Brief ::
Output exactly, and only, the lines below from the one with "You are a computer-use" down to the one with "1047x615 pixels.". Include both end lines and no pictures.
----------
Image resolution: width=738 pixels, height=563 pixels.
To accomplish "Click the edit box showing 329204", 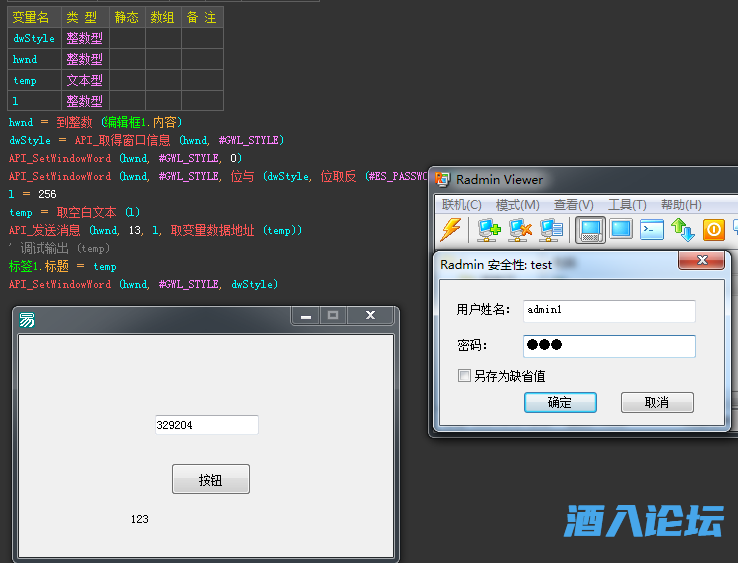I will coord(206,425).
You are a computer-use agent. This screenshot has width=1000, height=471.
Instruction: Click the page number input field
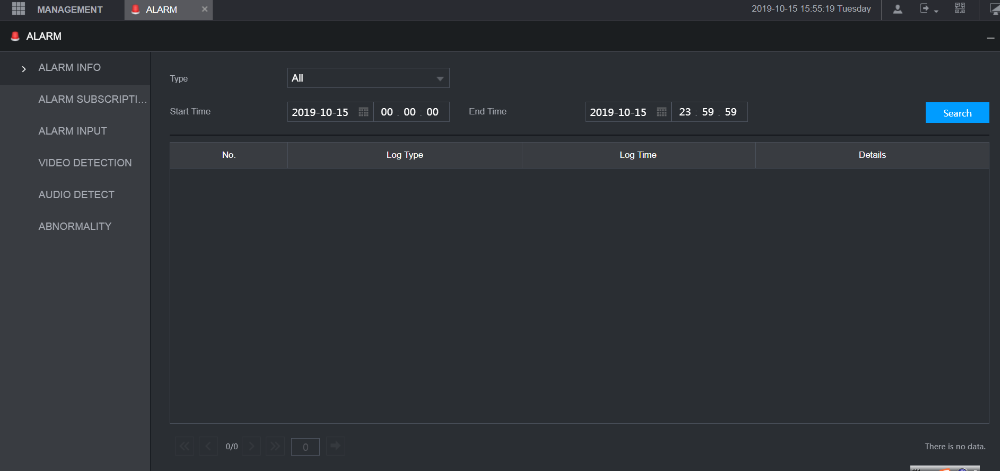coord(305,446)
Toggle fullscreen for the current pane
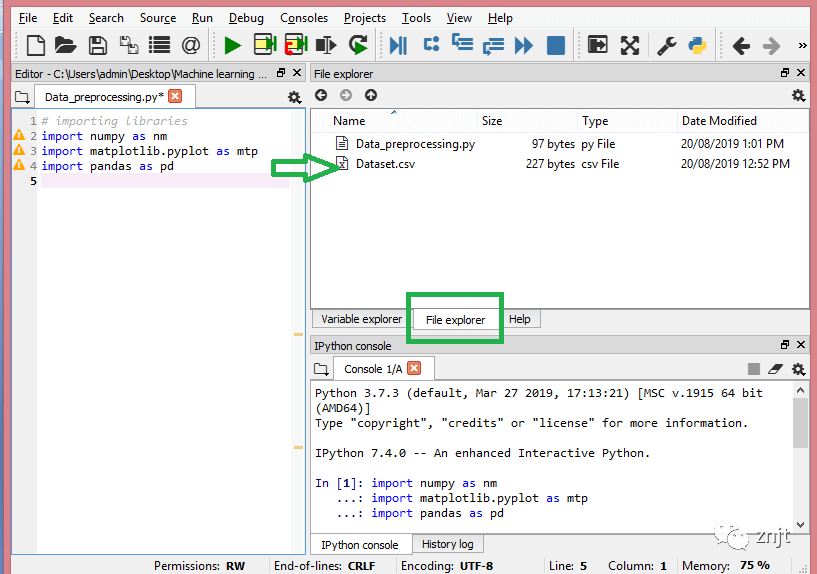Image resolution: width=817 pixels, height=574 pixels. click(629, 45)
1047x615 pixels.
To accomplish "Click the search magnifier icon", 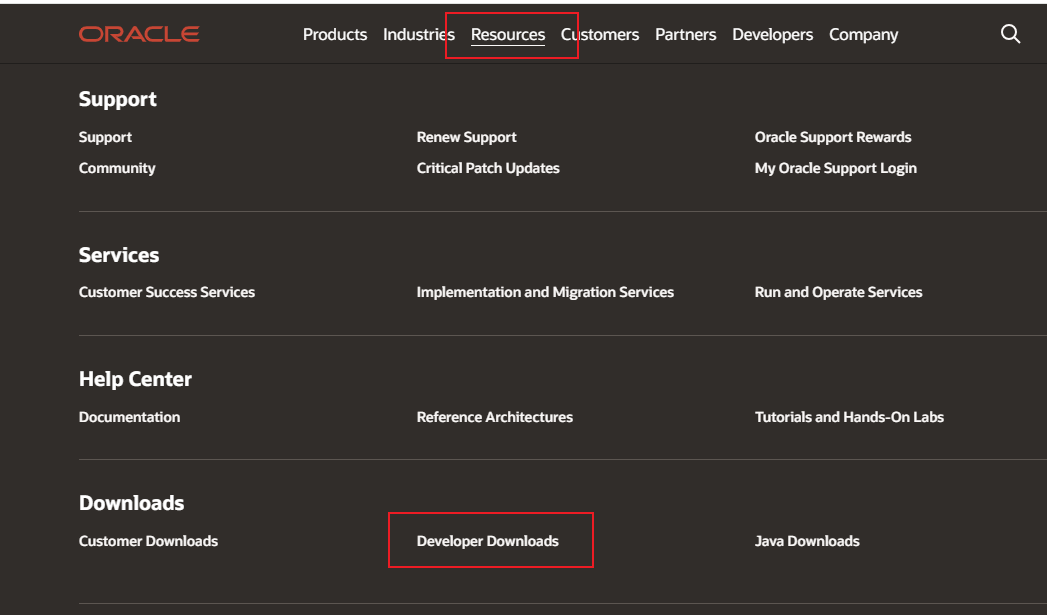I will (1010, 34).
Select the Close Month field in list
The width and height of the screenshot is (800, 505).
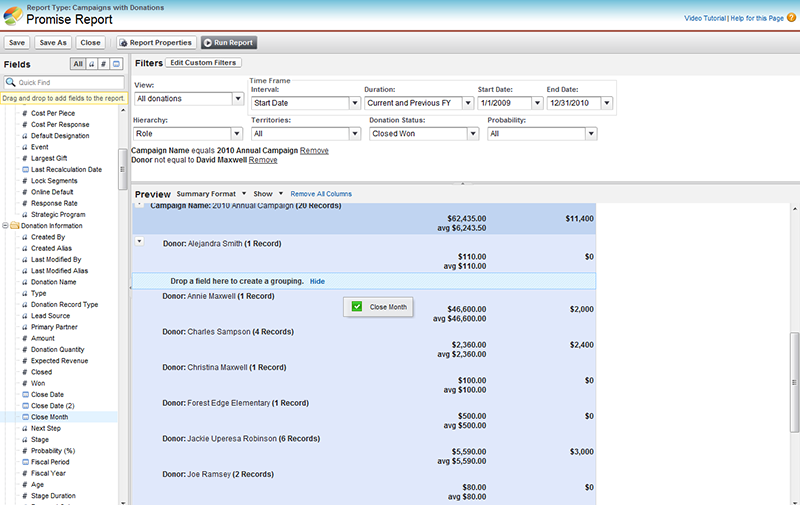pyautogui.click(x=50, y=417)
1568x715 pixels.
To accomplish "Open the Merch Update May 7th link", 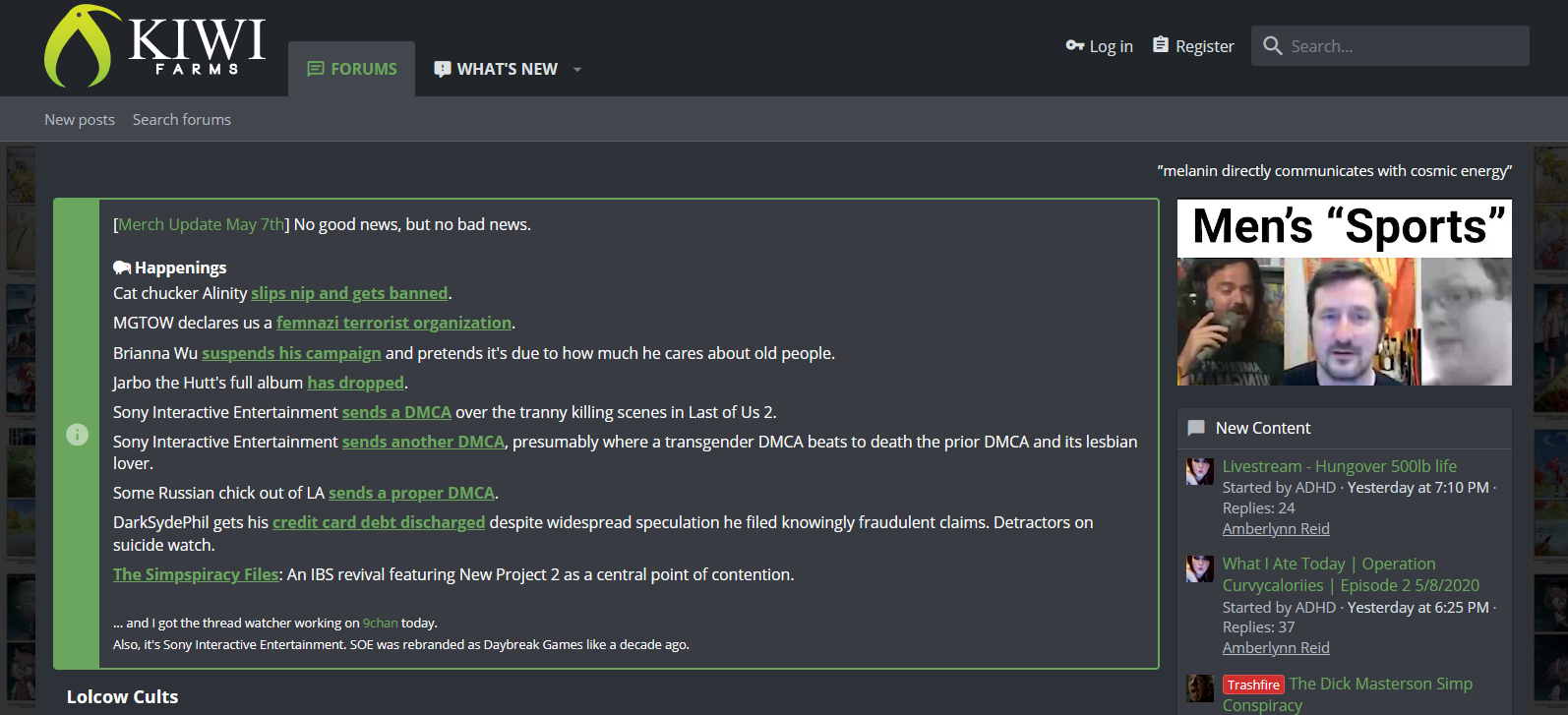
----------
Result of this task ::
You are a computer-use agent. This screenshot has width=1000, height=471.
Instruction: Click the page number input field
coord(305,446)
Toggle fullscreen for the current pane
Image resolution: width=817 pixels, height=574 pixels. click(629, 45)
1047x615 pixels.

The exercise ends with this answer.